ЗАДАНИЯ:
a) Ответьте по отрывку на вопросы ниже.
(i) Что узнали люди на носилках о новом лагере?
(ii) Сколько лет на вид начальнику культурно-воспитательной части?
(iii) Куда, как опасается рассказчик, его могут вернуть после отправки поезда?
b) Определите, соответствует ли отрывку каждое утверждение, и приведите решающие слова текста.
(i) Во время посадки Люсю увели от рассказчика.
(ii) До прибытия нового этапа русских в лагере было большинство.
(iii) В титрах недавно показанного фильма фамилия рассказчика была указана.
c) Верните дословно часть отрывка от слов «Прожектора, собаки, нас» до слов «обратно в Каргополь.» включительно.

ОТРЫВОК ТЕКСТА:
════

Я от волнения и рассмотреть-то Ивана не смогла: молодой мужчина, высокий, светлый и все, но, несмотря на письма, которые нас связывали и по которым он как бы в меня влюблен, у него, оказывается, здесь в зоне роман, и эта женщина воспылала ко мне ревностью, даже рвалась со мной поговорить, и все это за сутки, о чем они думают, что творят, что делают, чем живут...
Меня спрятали в какой-то "придурочной кабинке", и я пишу Алеше, путаюсь, волнуюсь, невозможно так наспех сказать о любви, я ведь никому еще о любви не говорила: я пронесу свою любовь через годы, века, она даже над могилой не угаснет. Вы моя вера, которую невозможно разрушить... я с вами могу пережить все, на сколько мы сейчас теряемся, не знаем, но я знаю, что хоть на конце планеты, хоть перед входом в ад, хоть перед входом в рай в подвенечных нарядах - мы будем опять вместе...
- На выход с вещами.
Прожектора, собаки, нас тьма-тьмущая, с Люсей держимся за руки, удивительно, что мы сейчас встретились на том же месте, и теперь опять стоим, как будто не произошли события, не ушло навсегда время; понесли носилки с теми, кто не может ходить, у этих людей на лице счастье, они узнали, что в новом лагере их будут комиссовать и отпускать домой: но пока их сваливают, как трупы, на нары, сколоченные в телячьих вагонах, а нас выкрикивают по алфавиту, и Люсю от меня уже забрали...
Я впервые в телячьем вагоне, те, раньше, с отгороженными отделениями, с решетками, туалетом, кажутся теперь международными вагонами, здесь грязь, вонь, параша, блатные, они рядом со мной.
Тронулись, а я все не верю, я комок нервов, натянутая струна: остановят весь состав, найдут меня и вернут обратно в Каргополь.
84
Здесь опять-таки все по-другому. Каждый лагерь - свой мир, да, целый мир, отдельный город, отдельная страна: здесь заграница, русских до этого этапа было несколько человек, а теперь прибыли мы и не в лучшем качестве; я попала в барак к интеллигентным людям, но многие совсем не только не говорят по-русски, но даже не понимают, а все, весь лагерь и начальство говорят с таким акцентом, что трудно сдержать улыбку, так они умудряются произносить русские слова.
Не успела я развязать свой мешок, как меня вызывают к начальнику культурно-воспитательной части.
Здесь это вольный, совсем молодой, лет двадцати пяти, лейтенант, светлый, типичный прибалт, издали его можно принять за немецкого офицера, так лихо он носит мундир, говорит со смешным акцентом:
- Здравствуйте, а мы уже знали, что вас везут в этапе, и обрадовались, скоро Новый год, и мы просим вас поставить концерт, у нас есть свои приличные артисты, хоть и не профессионалы, но есть два профессионала, правда, плохо говорят по-русски, но вы сможете с этим справиться. У нас недавно был фильм с вашим участием, правда, в титрах вашей фамилии не было. Обживайтесь, и тогда мы с вами поговорим.

════

ИСХОДНЫЕ ДАННЫЕ:

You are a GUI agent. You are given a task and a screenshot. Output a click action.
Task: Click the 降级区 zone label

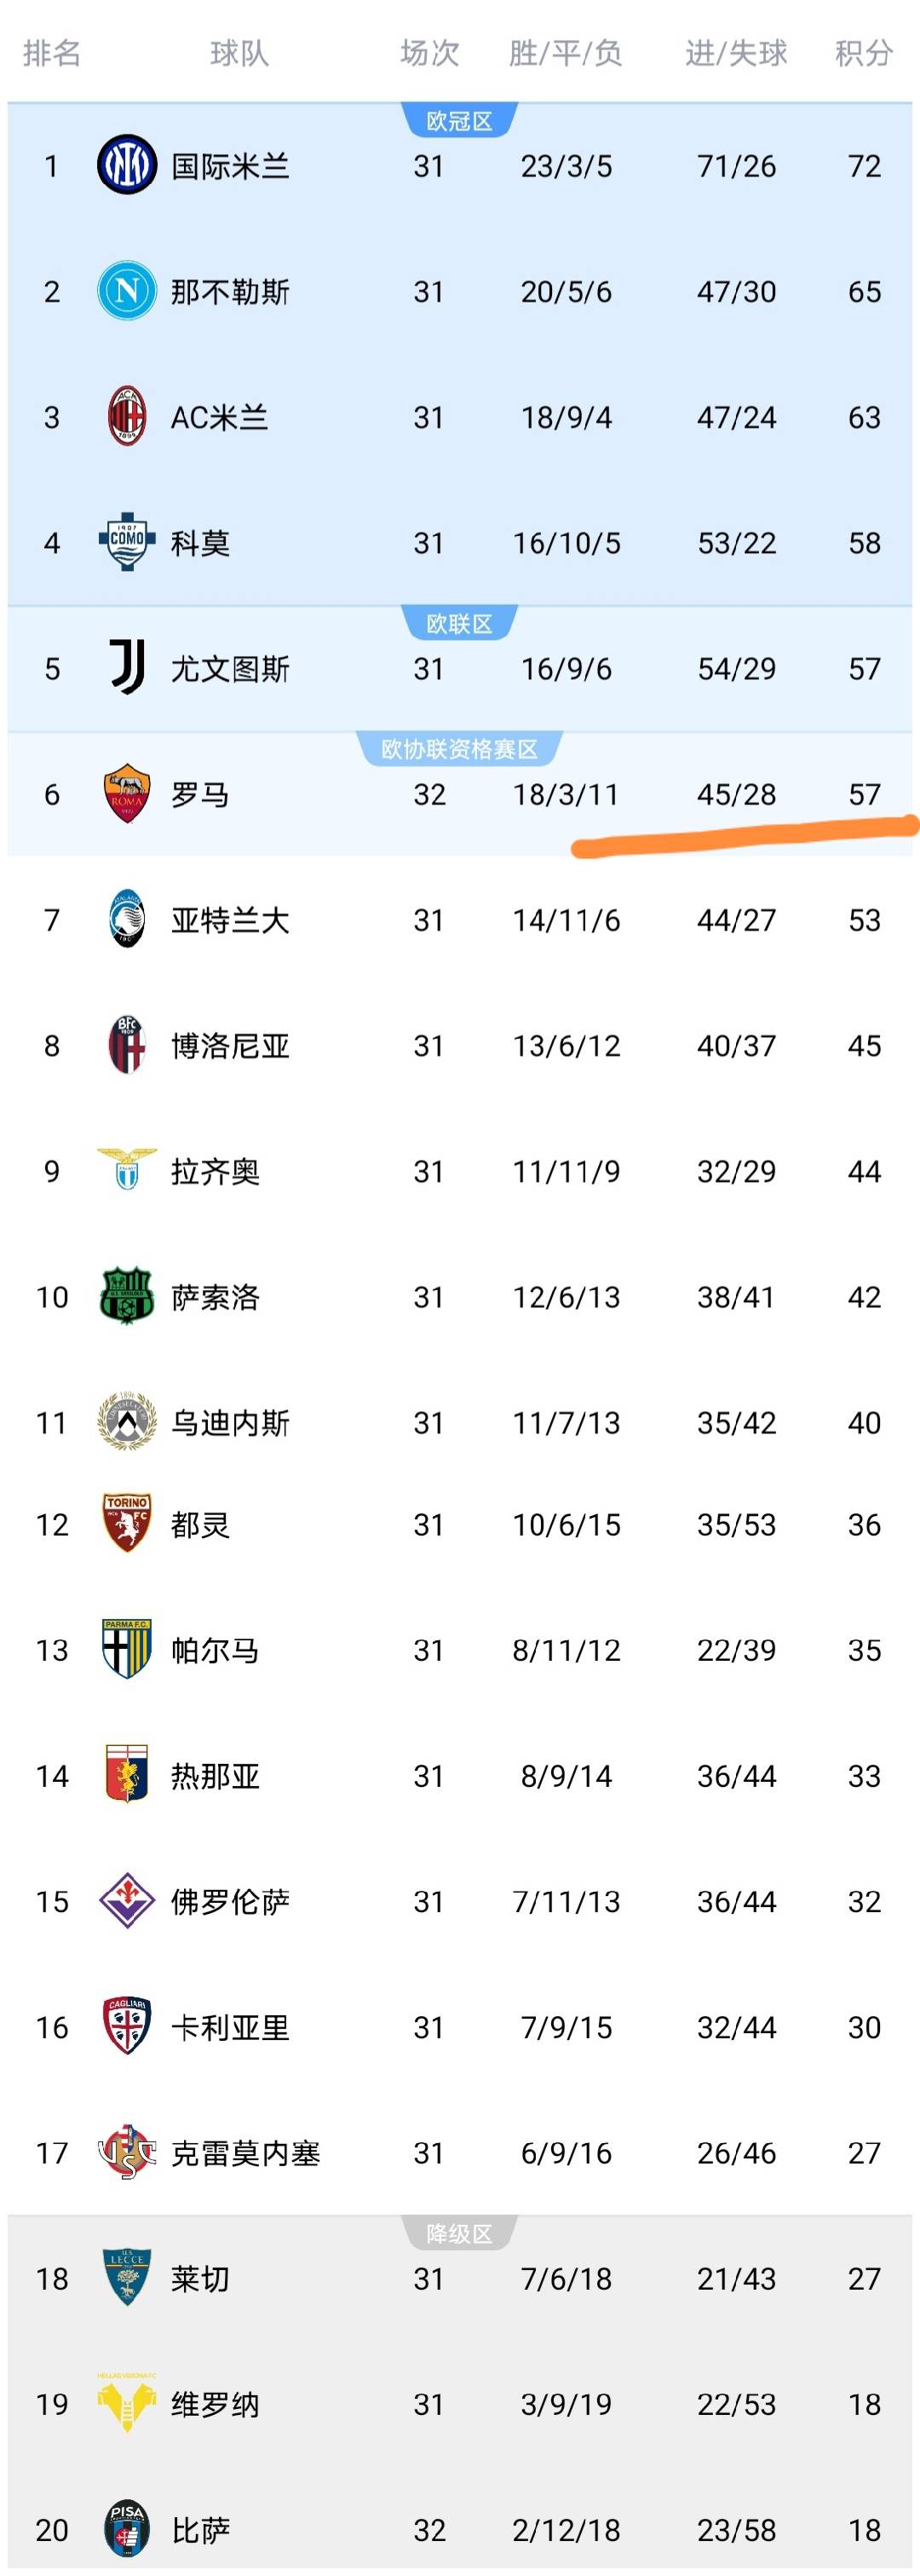459,2234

════

ОТВЕТЫ К ЗАДАНИЮ:
a)
(i) Они узнали, что в новом лагере их будут комиссовать и отпускать домой.
(ii) На вид ему лет двадцать пять.
(iii) Рассказчик опасается, что его вернут обратно в Каргополь.

b)
(i) Да: «и Люсю от меня уже забрали».
(ii) Нет: «русских до этого этапа было несколько человек».
(iii) Нет: «правда, в титрах вашей фамилии не было».

c)
Прожектора, собаки, нас тьма-тьмущая, с Люсей держимся за руки, удивительно, что мы сейчас встретились на том же месте, и теперь опять стоим, как будто не произошли события, не ушло навсегда время; понесли носилки с теми, кто не может ходить, у этих людей на лице счастье, они узнали, что в новом лагере их будут комиссовать и отпускать домой: но пока их сваливают, как трупы, на нары, сколоченные в телячьих вагонах, а нас выкрикивают по алфавиту, и Люсю от меня уже забрали...
Я впервые в телячьем вагоне, те, раньше, с отгороженными отделениями, с решетками, туалетом, кажутся теперь международными вагонами, здесь грязь, вонь, параша, блатные, они рядом со мной.
Тронулись, а я все не верю, я комок нервов, натянутая струна: остановят весь состав, найдут меня и вернут обратно в Каргополь.